Reading passage »
Studio album by Spooky Tooth
- Released: 26 July 1968
- Recorded: Olympic, London
- Genres: Psychedelic rock, blues rock
- Length: 37:42
- Label: Island
- Producer: Jimmy Miller

Spooky Tooth chronology
|  | It's All About (1968) | Spooky Two (1969) |

= It's All About =

It's All About is the 1968 debut album by British band Spooky Tooth, released in the United Kingdom by Island Records on 26 July 1968.

In West Germany the record was released by Fontana. The American version of the album, entitled Spooky Tooth, was originally released on Bell in 1968. It was reissued in 1971 by A&M Records as Tobacco Road.

Stored items from a collection »
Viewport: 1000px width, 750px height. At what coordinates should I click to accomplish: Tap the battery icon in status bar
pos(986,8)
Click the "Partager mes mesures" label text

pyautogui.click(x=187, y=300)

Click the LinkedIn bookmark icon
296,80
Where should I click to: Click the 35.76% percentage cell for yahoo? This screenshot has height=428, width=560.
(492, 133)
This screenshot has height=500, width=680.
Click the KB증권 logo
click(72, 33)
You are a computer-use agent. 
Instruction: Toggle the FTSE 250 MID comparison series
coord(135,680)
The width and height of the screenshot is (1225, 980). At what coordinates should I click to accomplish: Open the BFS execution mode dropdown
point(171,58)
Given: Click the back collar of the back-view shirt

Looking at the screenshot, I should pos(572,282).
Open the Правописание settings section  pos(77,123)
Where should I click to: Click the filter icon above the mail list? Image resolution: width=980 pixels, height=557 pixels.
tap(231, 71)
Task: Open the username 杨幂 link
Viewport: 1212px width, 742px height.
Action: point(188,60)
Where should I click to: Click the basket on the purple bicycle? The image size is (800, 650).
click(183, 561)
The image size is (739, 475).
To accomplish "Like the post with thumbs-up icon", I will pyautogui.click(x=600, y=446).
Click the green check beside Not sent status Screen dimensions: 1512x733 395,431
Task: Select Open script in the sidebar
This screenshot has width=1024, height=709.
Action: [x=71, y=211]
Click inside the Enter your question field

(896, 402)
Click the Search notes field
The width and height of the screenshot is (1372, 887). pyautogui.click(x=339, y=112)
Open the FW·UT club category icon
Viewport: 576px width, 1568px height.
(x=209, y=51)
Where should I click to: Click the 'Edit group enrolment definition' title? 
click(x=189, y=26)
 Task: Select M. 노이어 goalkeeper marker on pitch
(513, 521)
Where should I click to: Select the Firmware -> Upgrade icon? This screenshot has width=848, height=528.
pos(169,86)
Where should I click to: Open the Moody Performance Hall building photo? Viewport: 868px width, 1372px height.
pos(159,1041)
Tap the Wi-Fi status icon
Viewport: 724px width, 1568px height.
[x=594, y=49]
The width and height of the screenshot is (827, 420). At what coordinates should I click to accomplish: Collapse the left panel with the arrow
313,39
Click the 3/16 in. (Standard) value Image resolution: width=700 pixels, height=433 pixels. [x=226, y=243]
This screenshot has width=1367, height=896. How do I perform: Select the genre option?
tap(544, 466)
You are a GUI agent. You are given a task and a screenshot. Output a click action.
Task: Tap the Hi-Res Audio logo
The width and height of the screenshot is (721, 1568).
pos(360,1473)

Goal 1 » According to the page on It's All About, which producer worked on the album?
Goal 2 » Using the page on It's All About, explain why the same album can also be found under the title Tobacco Road.
You won't need the entries for this work.

Written solution 1 » Jimmy Miller

Written solution 2 » The American version of the album, first released on Bell in 1968 as Spooky Tooth, was reissued in 1971 by A&M Records under the title Tobacco Road.